Arbeitsvermittlung - Vermittlungsgutschein
Von: Norbert Fenske
An: Deutschen Bundestag in Deutschland
Der Deutsche Bundestag möge beschließen, den Vermittlungsgutschein nach § 421 Drittes Buch Sozialgesetzbuch / SGB neu zu regeln.
Begründung:
Es kann nicht den Grundsätzen der Gleichbehandlung entsprechen, wenn Arbeitslose von öffentlicher Stelle Gelder für private Arbeitsvermittler bereitgestellt bekommen und Personen in Arbeit, z.B. Geringverdiener sich dieses nicht leisten können.
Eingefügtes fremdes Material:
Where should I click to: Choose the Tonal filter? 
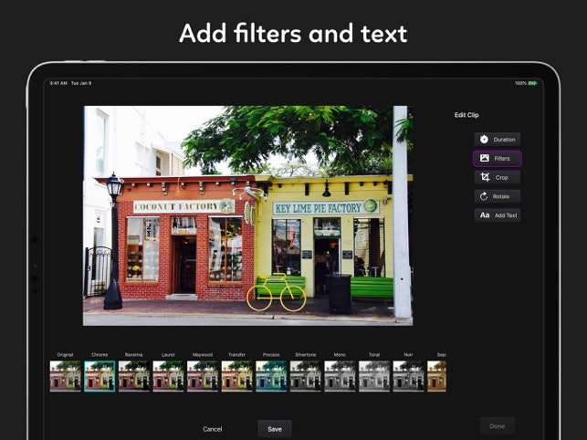click(x=374, y=375)
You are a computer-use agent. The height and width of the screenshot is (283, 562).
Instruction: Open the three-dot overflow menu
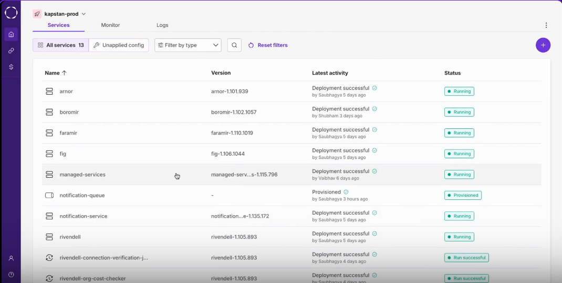pyautogui.click(x=546, y=25)
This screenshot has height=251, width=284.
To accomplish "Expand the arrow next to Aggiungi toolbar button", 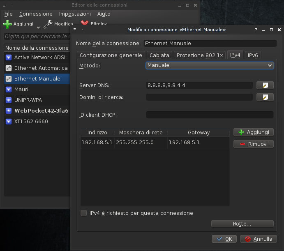I will (38, 27).
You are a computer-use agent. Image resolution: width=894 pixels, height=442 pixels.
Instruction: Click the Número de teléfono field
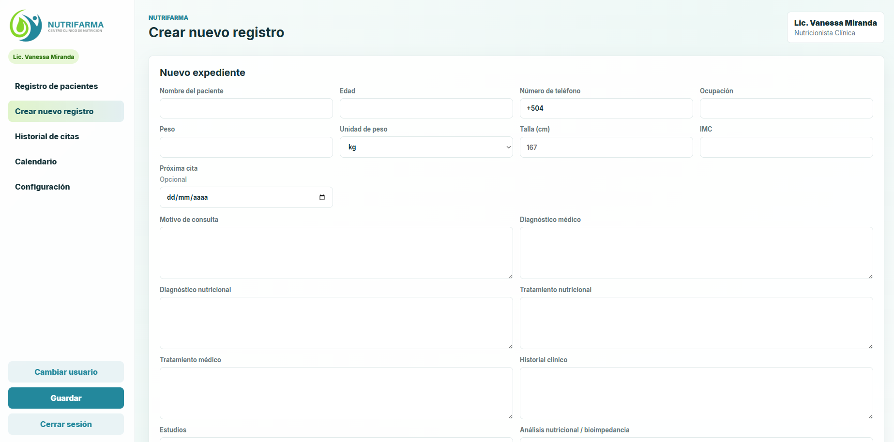(x=606, y=108)
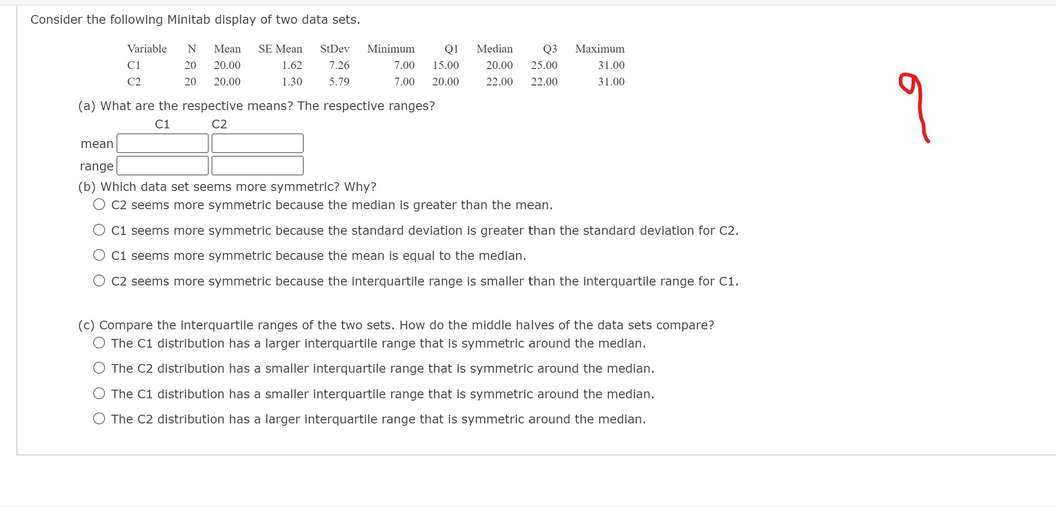Image resolution: width=1056 pixels, height=507 pixels.
Task: Click the part (c) question prompt
Action: pyautogui.click(x=396, y=325)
In einigen Branchen findet man so gut wie keine Stellen ohne VGS. Ist jemand unzufrieden in seiner Arbeit, z.B. wegen schlechter bzw. unpünktlicher Bezahlung, erhält dieser kaum noch Möglichkeiten sich neu zu orientieren. Für viele sind 2000 Euro bei Weitem zu viel.
Kontaktdaten des Arbeitgebers sollten grundsätzlich in Stellenanzeigen veröffentlicht werden müssen. So besteht für jeden die Bewerbungsmöglichkeit. Bevorzugt der Arbeitgeber, einen Bewerber vom Arbeitsvermittler, so nimmt er diesen und die Vermittlung wird vergütet, wenn nicht halt einen Anderen. Möchte der Arbeitgeber eine Vorauswahl der Bewerber existiert der Arbeitgeberservice der Bundesagentur für Arbeit, der bekanntlich aus öffentlichen Mitteln finanziert wird. Ein Arbeitsplatzwechsel verhindert, rein rechnerisch, nicht die Eingliederung eines arbeitslosen, da eine Stelle zeitgleich wieder frei wird.
Des Weiteren ist die Vermittlung von Arbeitslosen eine der Kernaufgaben der Arbeitsvermittler der Bundesagentur für Arbeit. Diese soweit zu entlasten, dass außer der Aufnahme der Bewerberdaten, Arbeitslosmeldung und Aushändigung des Gutscheinesnach abgelaufener Anspruchsfrist nichts mehr zu tun ist, ist sicher nicht Ziel des Vermittlungsgutscheines. Die Stellenvorschläge der Arbeitsagentur kann sich jeder in der Jobbörse ansehen. Teilweise entsprechen diese Vorschläge noch nicht einmal den Besprochenen Kriterien.